My question is that I can’t seem to find a way to perform this. If I try to broadcast the matrix directly I am given the error “TypeError: cannot pickle ‘dolfin.cpp.la.Matrix’ object”. An alternative that I suppose could work would be to convert the dolfin Matrix to an array with .array(), but then this gets rid of any sparsity and if I had to then re-convert the array to a dolfin Matrix it seems like this would erase any of the advantage from creating the matrix on one proc and then broadcasting it.

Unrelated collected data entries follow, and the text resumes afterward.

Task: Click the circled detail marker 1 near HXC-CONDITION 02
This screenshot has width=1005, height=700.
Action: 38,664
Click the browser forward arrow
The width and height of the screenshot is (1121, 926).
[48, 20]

A MWE is included below that shows the problem:

from dolfin import *

mpi_rank = MPI.comm_world.Get_rank()

n = 4
mesh = UnitSquareMesh(MPI.comm_self, n, n)

W = FunctionSpace(mesh, "P1")
u = TrialFunction(W)
v = TestFunction(W)

A = Matrix()
if mpi_rank == 0:
    A = assemble(u*v*dx)

MPI.comm_world.barrier()

A = MPI.comm_world.bcast(A,root=0)

print(A)

Would really appreciate any help on how to approach this.

Why not just do:

from dolfin import *

mpi_rank = MPI.comm_world.Get_rank()

n = 4
mesh = UnitSquareMesh(MPI.comm_self, n, n)

W = FunctionSpace(mesh, "P1")
u = TrialFunction(W)
v = TestFunction(W)

A = assemble(u*v*dx)

print(A)

Then each process has the same starting matrix?

Well the goal is for a time evolution problem with a large enough matrix and a large number of processes, creating the matrix using one processor at the start of each time step and then sending it to the other processes should be more efficient rather than creating the same matrix on each processor, at least in theory.

Of course I could do it the way you described but then it doesn’t have the behavior I am looking for.